Pro-Russia? In foreign policy, specifically when it comes to relations with Russia, Radev has advocated for greater national independence. In the past, he has argued that Russia should not be seen as an enemy, that sanctions against it should be lifted, and that Bulgaria should not send weapons to Ukraine.

  • Fears are mounting that Radev could block critical EU votes, as Hungary’s Viktor Orbán did in the past few years. (After 16 years in power, Orbán just lost the Hungarian elections last week.)
  • However, a senior EU diplomat told Politico that Radev is in a “much different league” when it comes to his desire or ability to upend European policy and that he and others like Slovak Prime Minister Robert Fico “don’t come close [to Orbán] in experience, tenacity, network and ideas.”

A core Europe: Orbán has long blocked Germany’s goals in the EU, and as a result, the EU’s largest economies started to come together in January to create a more unified European core. This allows these core nations to adopt key policies while leaving others that disagree behind.

  • Some, like former German Defense Minister Karl-Theodor zu Guttenberg, have feared that this group would lose momentum with Orbán gone.

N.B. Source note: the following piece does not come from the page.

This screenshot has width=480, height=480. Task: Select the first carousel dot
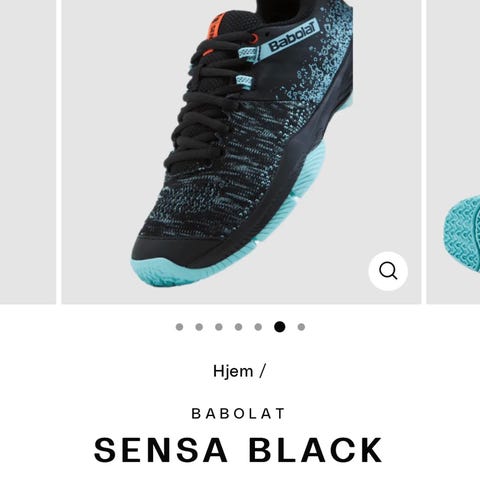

However, Bulgaria’s election provides at least some measure of new motive.

Biblical prophecies in Daniel 2 and Revelation 17 forecast the rise of a power bloc ruled by 10 kings just before the return of Jesus Christ. The late Herbert W. Armstrong identified this as modern Europe reviving the Holy Roman Empire. Current events are leading directly toward the fulfillment of these prophecies. The EU’s hatred for dissenters will cause Europe to condense into 10 nations or nation groups.